▶ _About this task_: The required answer is every line of the data containing the word "section".
───── Extracted information ─────
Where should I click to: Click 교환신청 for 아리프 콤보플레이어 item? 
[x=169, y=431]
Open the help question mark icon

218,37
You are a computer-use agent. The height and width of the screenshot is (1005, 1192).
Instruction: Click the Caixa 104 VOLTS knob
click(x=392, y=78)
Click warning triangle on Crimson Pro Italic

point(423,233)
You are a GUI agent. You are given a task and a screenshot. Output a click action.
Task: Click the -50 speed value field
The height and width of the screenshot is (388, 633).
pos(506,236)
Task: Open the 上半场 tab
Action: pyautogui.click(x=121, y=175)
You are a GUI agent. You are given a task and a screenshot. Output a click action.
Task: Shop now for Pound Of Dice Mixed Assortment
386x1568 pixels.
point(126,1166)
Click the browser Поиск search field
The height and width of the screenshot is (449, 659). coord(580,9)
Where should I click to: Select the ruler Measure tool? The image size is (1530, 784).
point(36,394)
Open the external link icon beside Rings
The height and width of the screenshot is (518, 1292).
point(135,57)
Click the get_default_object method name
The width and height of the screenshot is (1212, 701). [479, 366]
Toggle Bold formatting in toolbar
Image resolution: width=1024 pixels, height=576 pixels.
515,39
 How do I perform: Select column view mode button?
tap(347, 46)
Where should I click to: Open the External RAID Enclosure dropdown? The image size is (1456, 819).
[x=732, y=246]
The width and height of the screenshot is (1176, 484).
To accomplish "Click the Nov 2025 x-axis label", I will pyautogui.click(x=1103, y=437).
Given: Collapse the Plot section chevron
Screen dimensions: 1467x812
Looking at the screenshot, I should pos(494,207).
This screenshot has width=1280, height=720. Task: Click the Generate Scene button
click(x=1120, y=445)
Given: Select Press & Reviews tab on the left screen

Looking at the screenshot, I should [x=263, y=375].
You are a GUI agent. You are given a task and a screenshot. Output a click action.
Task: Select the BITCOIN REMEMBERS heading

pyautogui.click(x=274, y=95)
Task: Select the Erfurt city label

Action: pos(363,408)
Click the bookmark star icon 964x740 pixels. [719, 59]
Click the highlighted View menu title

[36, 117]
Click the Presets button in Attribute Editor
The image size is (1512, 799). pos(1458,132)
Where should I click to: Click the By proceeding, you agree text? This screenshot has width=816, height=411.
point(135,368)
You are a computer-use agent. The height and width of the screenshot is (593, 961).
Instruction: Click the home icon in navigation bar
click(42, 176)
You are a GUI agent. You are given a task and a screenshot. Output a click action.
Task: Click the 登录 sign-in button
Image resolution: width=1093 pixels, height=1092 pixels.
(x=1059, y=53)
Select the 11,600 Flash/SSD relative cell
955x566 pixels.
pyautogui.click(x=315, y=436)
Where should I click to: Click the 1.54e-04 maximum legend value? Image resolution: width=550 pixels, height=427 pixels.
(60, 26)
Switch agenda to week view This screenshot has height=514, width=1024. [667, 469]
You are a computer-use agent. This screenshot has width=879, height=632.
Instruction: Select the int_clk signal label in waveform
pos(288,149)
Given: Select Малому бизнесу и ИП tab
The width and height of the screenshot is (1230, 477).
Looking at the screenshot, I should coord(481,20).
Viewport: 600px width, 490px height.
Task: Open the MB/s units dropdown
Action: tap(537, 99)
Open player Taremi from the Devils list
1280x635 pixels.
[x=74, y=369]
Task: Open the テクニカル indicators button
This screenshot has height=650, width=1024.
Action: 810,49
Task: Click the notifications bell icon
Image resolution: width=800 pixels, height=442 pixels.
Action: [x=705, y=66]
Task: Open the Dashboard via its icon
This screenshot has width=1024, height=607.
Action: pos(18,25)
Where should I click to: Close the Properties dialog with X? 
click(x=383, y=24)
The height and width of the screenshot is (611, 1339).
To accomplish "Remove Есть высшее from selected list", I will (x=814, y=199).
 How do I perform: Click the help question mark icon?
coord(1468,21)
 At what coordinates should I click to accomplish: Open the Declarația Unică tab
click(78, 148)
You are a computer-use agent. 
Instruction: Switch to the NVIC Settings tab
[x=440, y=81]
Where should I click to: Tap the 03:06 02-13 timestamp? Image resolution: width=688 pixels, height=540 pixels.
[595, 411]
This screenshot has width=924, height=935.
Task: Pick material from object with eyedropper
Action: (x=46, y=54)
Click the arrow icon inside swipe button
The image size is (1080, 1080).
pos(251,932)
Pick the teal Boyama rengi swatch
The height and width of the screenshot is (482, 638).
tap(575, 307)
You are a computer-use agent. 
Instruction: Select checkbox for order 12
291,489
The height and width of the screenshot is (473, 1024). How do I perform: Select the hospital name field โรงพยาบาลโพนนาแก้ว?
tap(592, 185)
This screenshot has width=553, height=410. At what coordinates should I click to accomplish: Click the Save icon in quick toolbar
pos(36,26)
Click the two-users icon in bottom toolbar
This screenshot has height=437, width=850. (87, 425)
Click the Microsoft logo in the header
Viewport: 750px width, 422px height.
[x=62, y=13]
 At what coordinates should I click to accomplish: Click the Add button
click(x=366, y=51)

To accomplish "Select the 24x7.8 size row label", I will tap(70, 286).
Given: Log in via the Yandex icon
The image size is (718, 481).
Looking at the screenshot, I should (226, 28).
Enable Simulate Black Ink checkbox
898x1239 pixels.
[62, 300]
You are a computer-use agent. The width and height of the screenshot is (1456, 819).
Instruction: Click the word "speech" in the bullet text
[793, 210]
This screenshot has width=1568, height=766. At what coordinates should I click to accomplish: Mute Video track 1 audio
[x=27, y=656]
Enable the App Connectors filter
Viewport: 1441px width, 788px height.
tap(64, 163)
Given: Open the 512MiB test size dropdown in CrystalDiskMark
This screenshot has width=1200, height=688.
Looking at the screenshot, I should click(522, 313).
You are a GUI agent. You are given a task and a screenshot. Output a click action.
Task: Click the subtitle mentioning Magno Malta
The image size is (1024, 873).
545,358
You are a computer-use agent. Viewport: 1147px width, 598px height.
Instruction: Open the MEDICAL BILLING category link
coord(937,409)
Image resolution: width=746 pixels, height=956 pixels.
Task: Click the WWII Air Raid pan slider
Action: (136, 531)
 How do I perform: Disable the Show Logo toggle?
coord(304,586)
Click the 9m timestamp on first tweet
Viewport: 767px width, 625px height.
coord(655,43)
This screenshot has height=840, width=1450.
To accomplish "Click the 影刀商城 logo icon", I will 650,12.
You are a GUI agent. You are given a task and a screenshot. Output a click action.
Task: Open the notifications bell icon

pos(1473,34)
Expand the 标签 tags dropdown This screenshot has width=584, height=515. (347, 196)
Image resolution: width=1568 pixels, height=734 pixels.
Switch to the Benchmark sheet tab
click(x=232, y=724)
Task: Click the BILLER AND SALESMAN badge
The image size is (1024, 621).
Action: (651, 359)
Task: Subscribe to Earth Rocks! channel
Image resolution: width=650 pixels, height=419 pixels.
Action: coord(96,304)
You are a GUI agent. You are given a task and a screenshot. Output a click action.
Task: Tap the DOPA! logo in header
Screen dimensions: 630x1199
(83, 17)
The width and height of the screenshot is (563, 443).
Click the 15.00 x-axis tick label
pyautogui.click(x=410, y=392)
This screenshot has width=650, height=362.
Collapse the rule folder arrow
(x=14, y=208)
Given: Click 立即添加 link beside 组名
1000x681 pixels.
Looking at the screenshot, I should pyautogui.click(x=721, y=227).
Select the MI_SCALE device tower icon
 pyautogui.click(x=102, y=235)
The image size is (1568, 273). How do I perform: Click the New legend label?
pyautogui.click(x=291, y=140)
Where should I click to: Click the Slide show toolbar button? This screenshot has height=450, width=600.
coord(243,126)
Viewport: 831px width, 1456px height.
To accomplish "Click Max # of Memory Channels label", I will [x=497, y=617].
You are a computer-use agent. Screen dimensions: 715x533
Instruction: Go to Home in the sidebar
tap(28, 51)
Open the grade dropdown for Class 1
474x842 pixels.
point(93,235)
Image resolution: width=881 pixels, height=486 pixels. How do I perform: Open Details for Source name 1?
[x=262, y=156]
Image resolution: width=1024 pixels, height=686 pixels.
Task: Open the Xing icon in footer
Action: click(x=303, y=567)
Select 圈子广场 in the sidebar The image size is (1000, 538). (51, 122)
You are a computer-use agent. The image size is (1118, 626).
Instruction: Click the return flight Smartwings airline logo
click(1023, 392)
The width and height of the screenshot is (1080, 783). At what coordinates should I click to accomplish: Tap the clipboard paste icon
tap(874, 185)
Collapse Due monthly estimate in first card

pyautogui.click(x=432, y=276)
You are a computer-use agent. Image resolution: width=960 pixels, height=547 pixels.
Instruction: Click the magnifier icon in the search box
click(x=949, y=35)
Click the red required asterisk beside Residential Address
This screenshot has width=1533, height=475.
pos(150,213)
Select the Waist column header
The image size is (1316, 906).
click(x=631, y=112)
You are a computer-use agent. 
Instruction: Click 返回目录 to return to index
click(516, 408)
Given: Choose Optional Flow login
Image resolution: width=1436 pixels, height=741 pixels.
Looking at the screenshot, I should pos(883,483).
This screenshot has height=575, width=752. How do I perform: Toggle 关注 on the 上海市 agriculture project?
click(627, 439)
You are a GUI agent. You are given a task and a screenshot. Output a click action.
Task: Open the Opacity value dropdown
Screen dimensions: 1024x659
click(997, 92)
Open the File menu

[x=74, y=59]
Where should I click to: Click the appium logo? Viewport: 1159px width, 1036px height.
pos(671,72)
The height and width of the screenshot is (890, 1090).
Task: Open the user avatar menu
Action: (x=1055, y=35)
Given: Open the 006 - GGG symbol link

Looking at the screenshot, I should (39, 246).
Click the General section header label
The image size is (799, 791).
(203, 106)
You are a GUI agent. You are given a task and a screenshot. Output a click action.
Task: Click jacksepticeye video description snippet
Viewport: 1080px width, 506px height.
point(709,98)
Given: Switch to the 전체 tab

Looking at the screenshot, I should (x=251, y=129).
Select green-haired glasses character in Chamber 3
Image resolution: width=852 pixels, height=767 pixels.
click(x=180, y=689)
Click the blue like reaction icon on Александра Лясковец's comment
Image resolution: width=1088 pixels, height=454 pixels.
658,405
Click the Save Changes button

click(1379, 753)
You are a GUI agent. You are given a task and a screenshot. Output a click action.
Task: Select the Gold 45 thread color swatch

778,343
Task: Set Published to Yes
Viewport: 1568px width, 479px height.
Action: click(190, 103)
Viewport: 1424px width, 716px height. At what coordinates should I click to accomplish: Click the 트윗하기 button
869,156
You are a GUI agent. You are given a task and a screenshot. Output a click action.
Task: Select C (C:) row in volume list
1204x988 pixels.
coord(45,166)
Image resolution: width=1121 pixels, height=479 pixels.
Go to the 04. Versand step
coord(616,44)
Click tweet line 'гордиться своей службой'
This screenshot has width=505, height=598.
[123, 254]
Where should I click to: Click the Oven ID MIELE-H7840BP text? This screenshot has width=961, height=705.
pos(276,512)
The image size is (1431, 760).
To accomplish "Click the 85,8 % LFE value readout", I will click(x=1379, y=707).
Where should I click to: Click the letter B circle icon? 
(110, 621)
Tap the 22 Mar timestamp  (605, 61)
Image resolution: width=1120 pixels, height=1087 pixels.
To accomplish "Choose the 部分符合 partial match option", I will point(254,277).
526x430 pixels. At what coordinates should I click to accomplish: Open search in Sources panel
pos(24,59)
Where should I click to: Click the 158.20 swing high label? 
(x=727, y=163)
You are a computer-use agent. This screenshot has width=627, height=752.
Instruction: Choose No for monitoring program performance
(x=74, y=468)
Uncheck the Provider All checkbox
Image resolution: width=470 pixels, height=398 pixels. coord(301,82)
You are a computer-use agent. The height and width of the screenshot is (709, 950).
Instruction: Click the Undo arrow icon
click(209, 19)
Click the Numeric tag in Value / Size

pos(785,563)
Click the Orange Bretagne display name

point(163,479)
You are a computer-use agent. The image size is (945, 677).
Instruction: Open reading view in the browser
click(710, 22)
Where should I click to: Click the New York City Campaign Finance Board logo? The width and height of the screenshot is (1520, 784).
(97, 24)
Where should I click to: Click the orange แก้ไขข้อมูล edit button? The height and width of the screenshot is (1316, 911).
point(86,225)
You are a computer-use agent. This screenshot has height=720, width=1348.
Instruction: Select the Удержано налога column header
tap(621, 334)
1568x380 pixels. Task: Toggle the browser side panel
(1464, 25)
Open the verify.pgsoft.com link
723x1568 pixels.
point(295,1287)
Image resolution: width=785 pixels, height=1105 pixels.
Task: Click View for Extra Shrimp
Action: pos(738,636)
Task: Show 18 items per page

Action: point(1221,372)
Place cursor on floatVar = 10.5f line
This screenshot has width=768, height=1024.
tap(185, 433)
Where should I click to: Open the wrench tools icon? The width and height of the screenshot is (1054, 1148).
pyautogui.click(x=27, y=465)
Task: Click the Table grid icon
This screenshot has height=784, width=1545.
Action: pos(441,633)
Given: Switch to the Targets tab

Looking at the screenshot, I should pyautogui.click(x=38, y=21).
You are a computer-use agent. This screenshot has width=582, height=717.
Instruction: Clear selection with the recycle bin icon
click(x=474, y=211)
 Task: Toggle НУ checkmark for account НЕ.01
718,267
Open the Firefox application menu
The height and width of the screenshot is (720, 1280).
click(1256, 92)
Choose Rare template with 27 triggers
─────
▶ _Reply_:
Given: Collapse the Plot section chevron
Click the General section header label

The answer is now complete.